* What to produce
Please rewrite the lines starting with the one containing "Screen dimensions: 2519x1428" and going on through the last line, changing "corner icon" to "corner button" and keeping everything else as it is. Leave the pictures out of your answer.

— begin Information supplied —

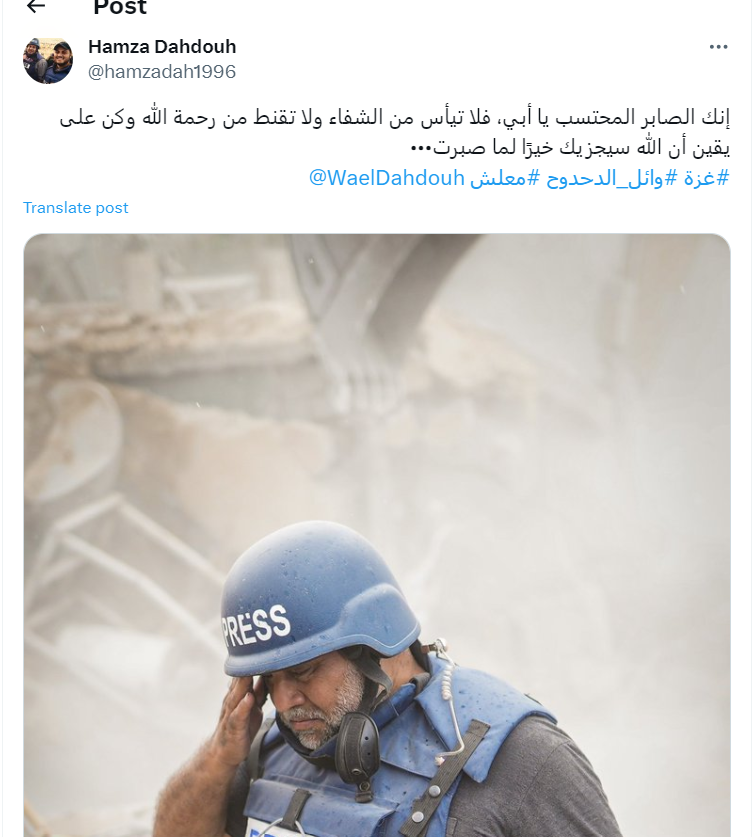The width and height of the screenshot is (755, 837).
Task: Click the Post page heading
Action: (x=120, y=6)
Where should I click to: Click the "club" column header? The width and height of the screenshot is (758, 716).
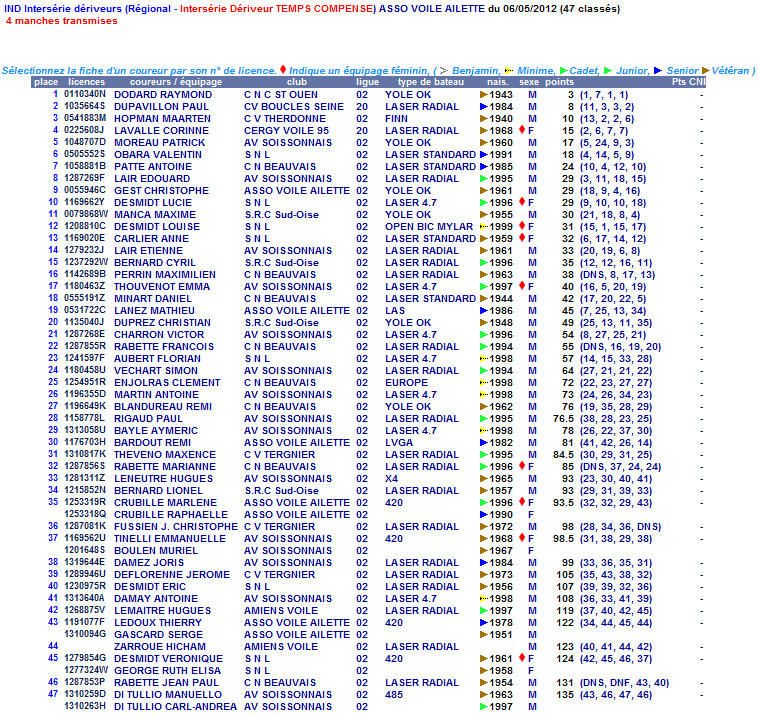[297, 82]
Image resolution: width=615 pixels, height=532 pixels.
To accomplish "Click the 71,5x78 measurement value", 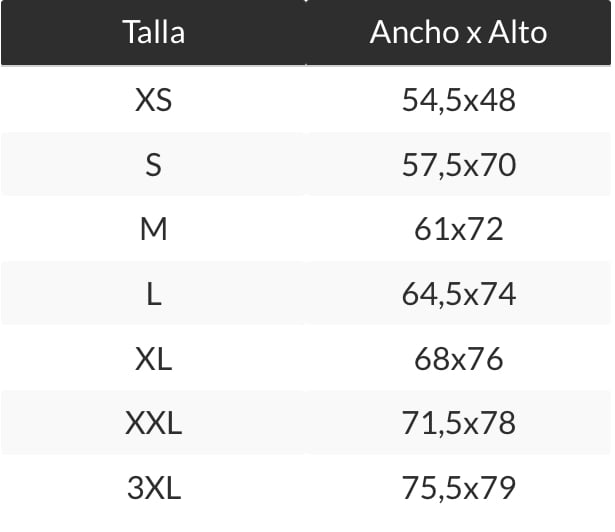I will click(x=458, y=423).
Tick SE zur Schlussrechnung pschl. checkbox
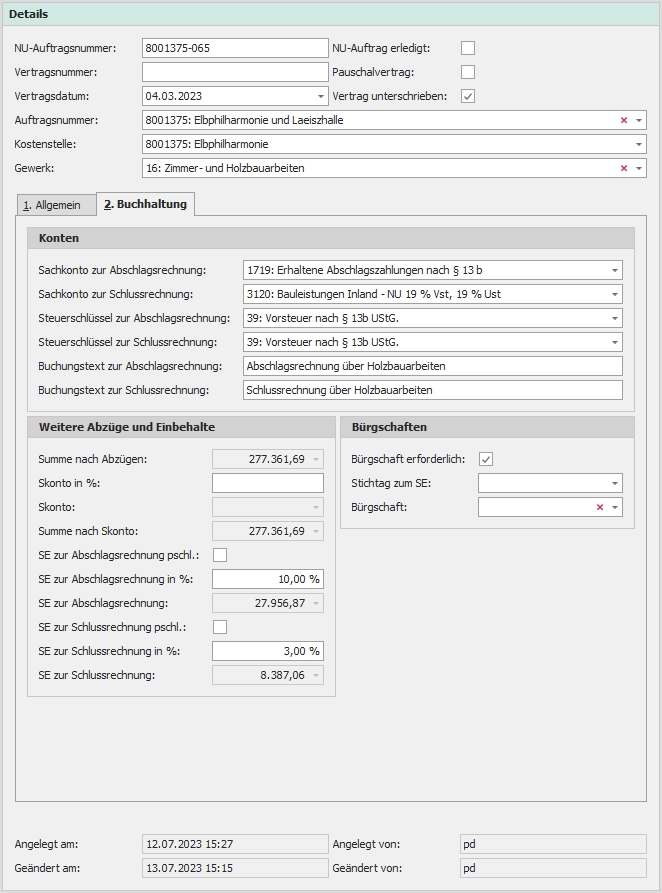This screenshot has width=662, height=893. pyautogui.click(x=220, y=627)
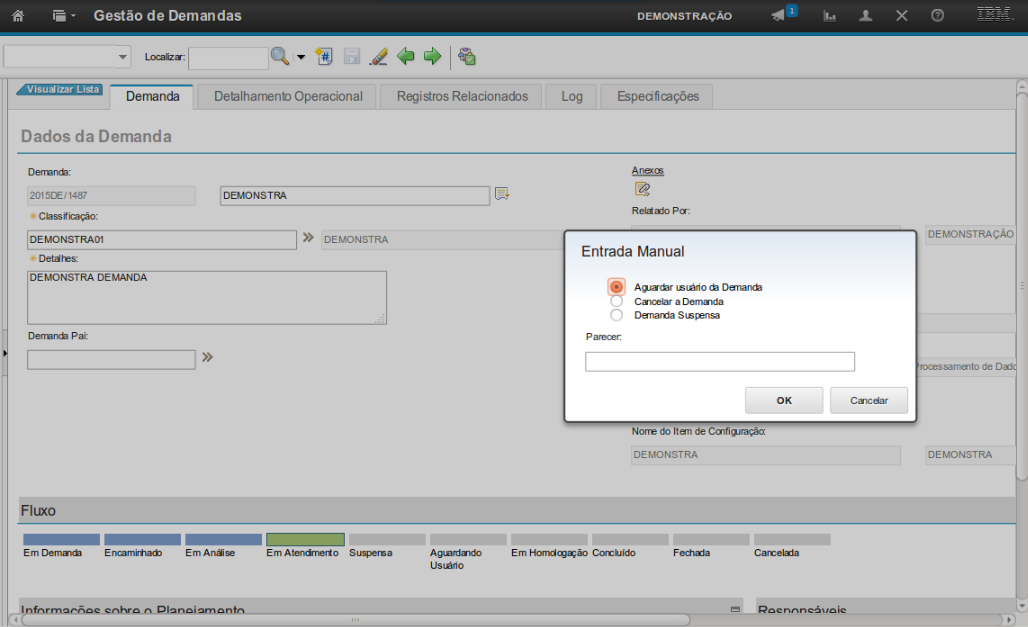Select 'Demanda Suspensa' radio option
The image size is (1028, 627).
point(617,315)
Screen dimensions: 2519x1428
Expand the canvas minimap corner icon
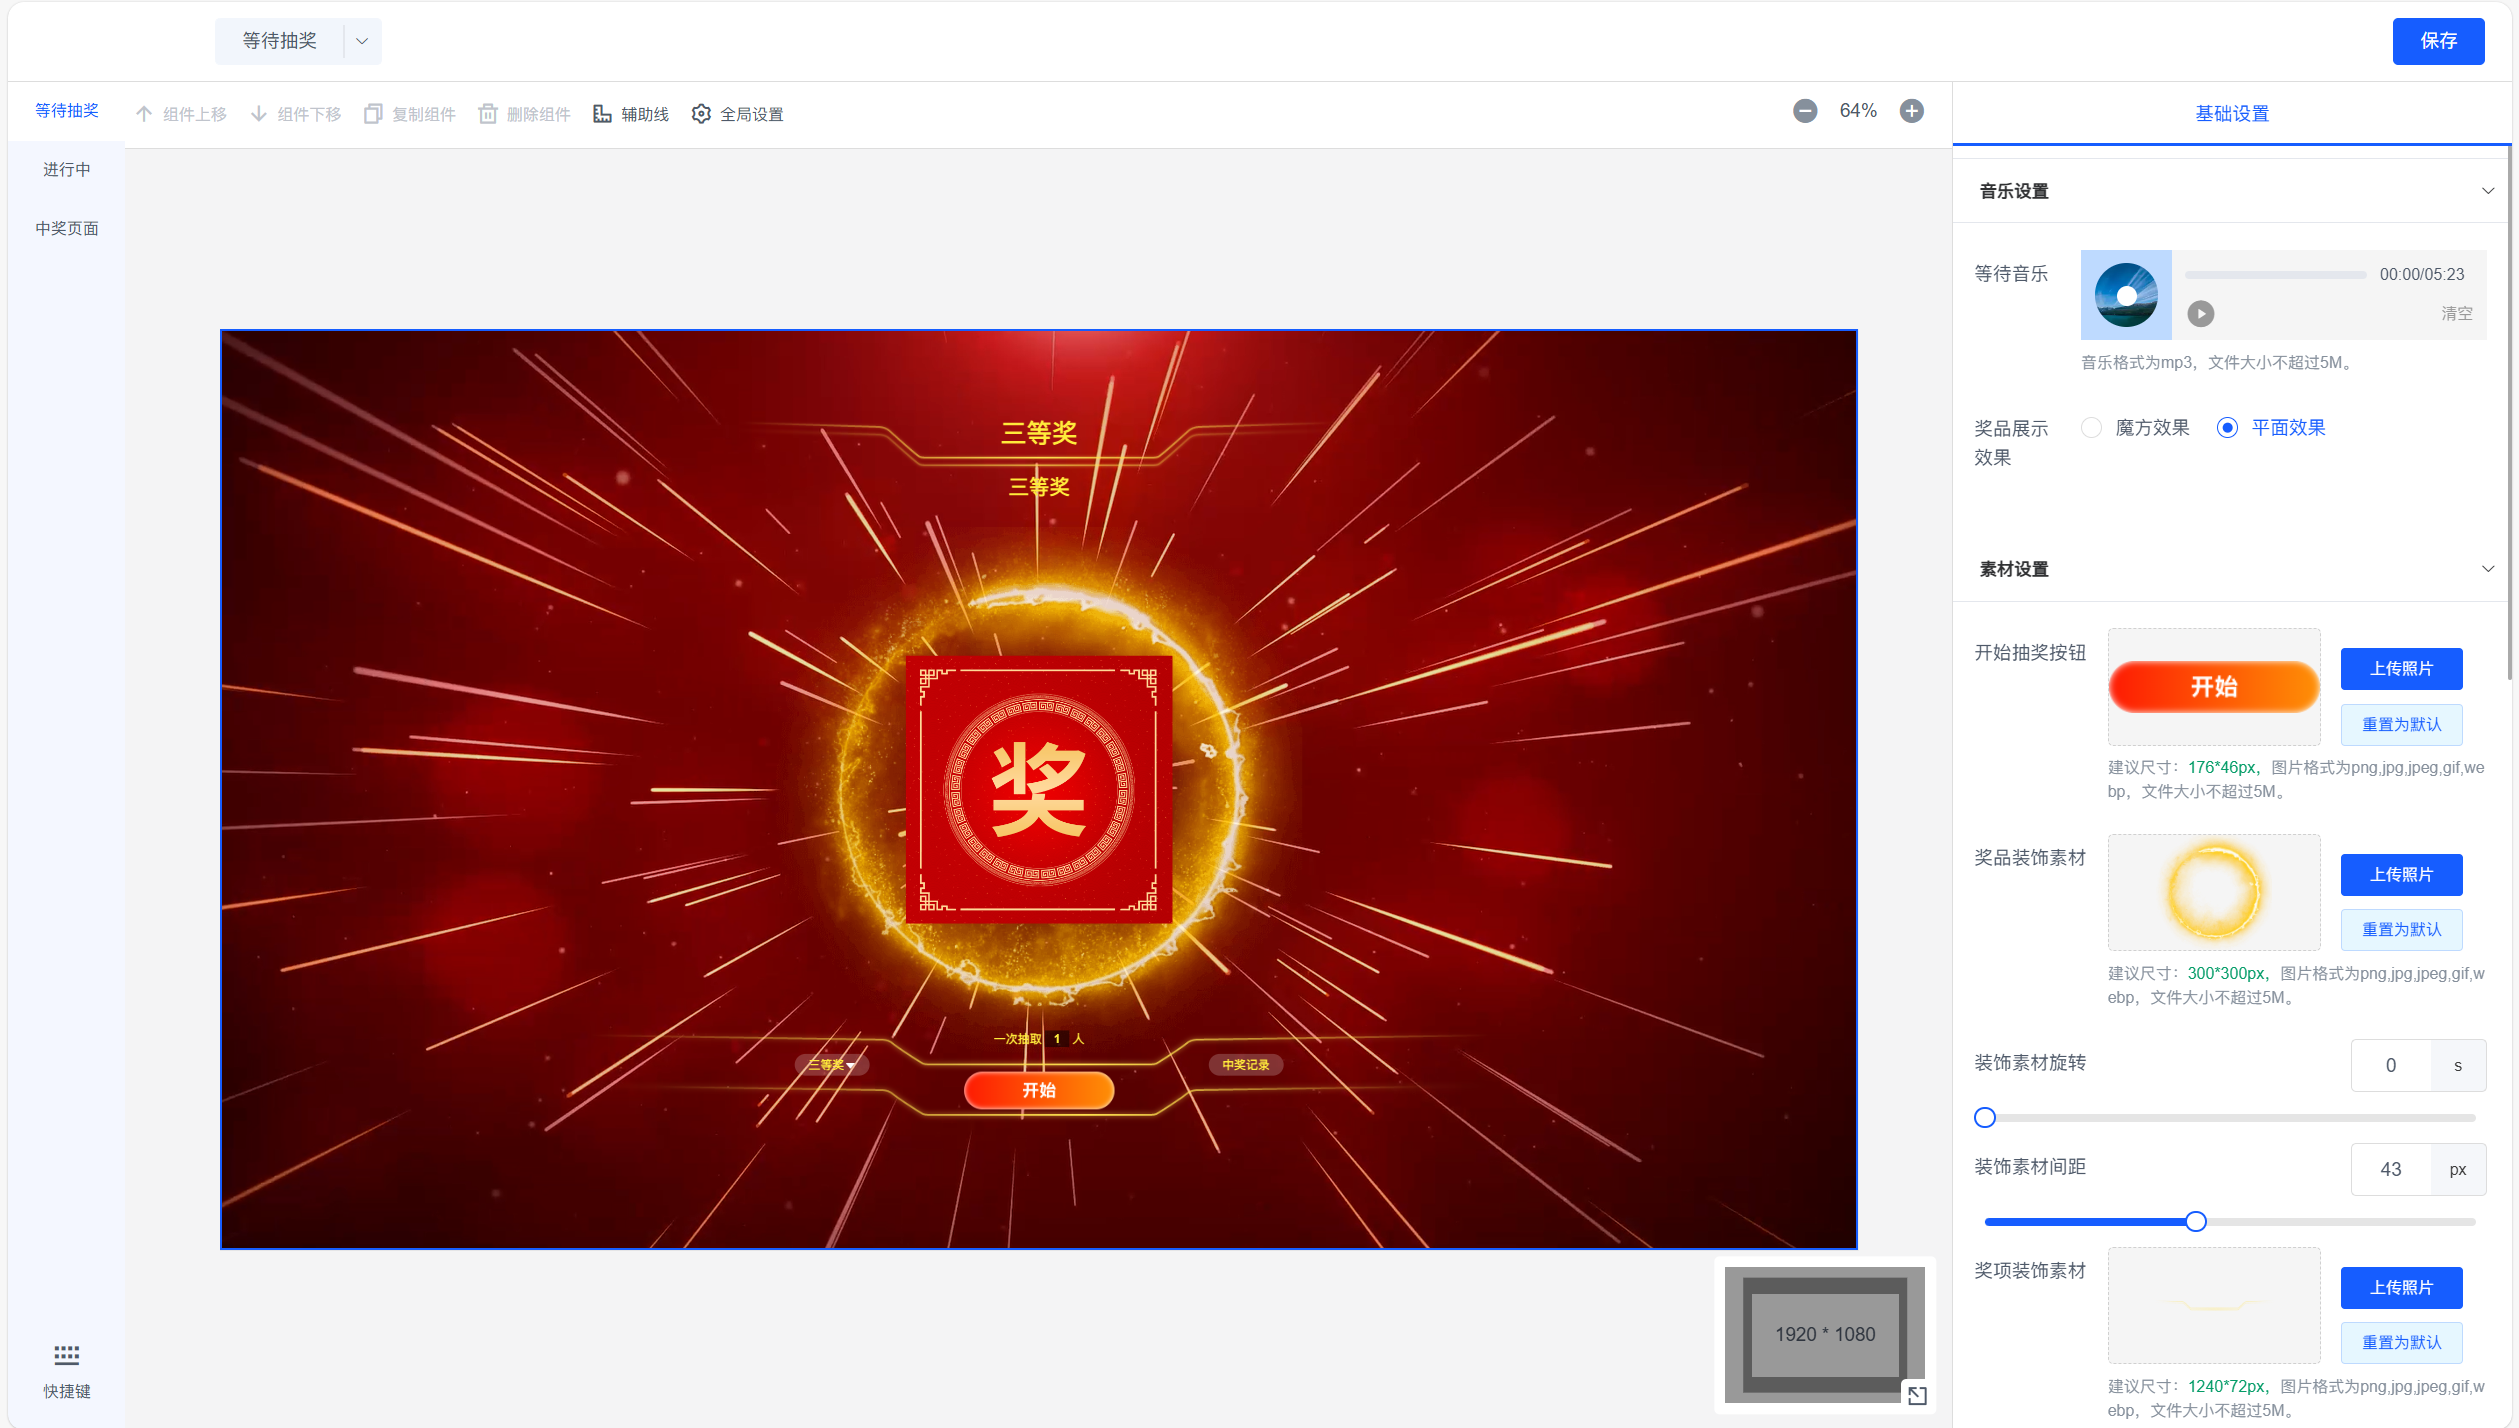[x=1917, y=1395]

— end Information supplied —

* Written response
Screen dimensions: 2519x1428
Expand the canvas minimap corner button
[x=1917, y=1395]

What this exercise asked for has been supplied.